History
The origins of the Belmont Forum can be traced back to 1990, when an informal forum of agencies supporting environmental global change research founded the International Group of Funding Agencies for Global Change Research (IGFA).
In 2009, the IGFA was officially established as the Belmont Forum, integrated by funding organizations, international science councils, and regional consortia. Since its inception, the Belmont Forum members agreed on an annual contribution (financial or in-kind), which has remained consistent over time.
According to Timothy Kileen, President of the University of Illinois System, one of the Belmont Forum founders, the goal was to build a historic enterprise linking the global south and north with the aim of addressing critical issues and human capital development.
The Forum was started by 15 of the top countries doing global change research collaboration, emphasizing the natural and social sciences, the solution capacity, and the co-design, as a funding vehicle insistent upon the highest levels of peer review for the projects and proposals characterized by a solution perspective.
The leaders then agreed on the Belmont Challenge [ADD LINK], a document created to guide scoping workshops, the Collaborative Research Actions (CRAs), the international
advanced peer review.
The Belmont Forum now operates in a neutral environment to ensure equity in participation and decision-making.
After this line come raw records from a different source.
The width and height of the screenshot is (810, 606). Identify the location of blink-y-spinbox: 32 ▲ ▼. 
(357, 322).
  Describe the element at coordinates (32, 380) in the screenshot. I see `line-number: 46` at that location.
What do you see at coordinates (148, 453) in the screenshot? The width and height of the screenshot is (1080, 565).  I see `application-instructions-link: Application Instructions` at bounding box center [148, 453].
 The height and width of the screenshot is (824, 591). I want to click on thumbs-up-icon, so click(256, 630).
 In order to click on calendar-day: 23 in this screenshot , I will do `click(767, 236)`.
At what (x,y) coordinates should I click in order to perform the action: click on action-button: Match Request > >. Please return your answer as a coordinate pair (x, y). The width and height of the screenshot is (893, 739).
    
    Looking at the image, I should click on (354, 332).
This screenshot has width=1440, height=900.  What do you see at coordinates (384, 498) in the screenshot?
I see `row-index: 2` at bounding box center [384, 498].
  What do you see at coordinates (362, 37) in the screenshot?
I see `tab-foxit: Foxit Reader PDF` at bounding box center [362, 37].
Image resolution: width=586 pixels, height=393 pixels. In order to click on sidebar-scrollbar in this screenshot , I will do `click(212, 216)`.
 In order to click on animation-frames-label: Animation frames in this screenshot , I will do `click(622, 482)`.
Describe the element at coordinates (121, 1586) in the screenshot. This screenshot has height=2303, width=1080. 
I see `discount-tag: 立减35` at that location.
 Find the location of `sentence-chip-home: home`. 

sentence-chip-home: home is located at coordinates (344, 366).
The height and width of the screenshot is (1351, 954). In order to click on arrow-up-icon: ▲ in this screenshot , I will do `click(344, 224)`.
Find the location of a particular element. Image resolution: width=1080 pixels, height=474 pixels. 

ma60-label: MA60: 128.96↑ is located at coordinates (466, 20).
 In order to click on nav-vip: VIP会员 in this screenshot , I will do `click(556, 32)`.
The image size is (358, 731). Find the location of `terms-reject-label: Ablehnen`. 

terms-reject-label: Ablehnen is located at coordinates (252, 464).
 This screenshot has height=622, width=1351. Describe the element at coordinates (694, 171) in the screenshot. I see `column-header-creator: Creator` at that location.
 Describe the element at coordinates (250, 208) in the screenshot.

It welcomes new members and partner organizations from the global scientific community committed to helping fulfill the Belmont Challenge [LINK TO BE ADDED]
Global Action
To date, the Belmont Forum has launched 23 Collaborative Research Actions (CRAs), also known as calls for proposals.
Through them, members and partners have supported 177 multilateral, transdisciplinary projects addressing key environmental change issues from freshwater security and coastal Vulnerability to food security, land use change, and climate predictability, among others.
Belmont Forum members and partners have mobilized over 200 million euros to these projects.
A key Belmont Forum achievement is its ability to foster international collaborations in which participants from the global south and north work in different configurations to advance and share knowledge about global environmental change.

Key Milestones
These are some significant dates and achievements in the history of the Belmont Forum:
2009
The Belmont Forum was established as a partnership of funding organizations, international science councils, and regional consortia committed to the advancement of transdisciplinary science.


2009 - 2015
The Belmont Forum launched its first five Collaborative Research Actions (CRAs) or calls for proposals focused on critical areas such as Coastal Vulnerability and Freshwater Security.
2014
The Belmont Forum launched www.bfgo.org, a portal for the submission of CRA proposals, ad hoc reviews, panel summaries, and annual reports from supported projects.


2015
A permanent Secretariat was established under the auspices of the French National Research Agency (ANR). The Data Policy and Principles were adopted as part of a broader Community Strategy and Implementation Plan.
2018
The Secretariat moved to Montevideo, Uruguay, under the auspices of the Inter-American Institute for Global Change Research (IAI).


2024
The Belmont Forum launched its first AI-enabled multilingual call for proposals, the Africa Regional Call (ARC), which allows proposals in multiple languages and opens opportunities to more people around the globe.
2024
The Secretariat relocated to Panama City, Panama, marking a new
chapter in its commitment to supporting global research.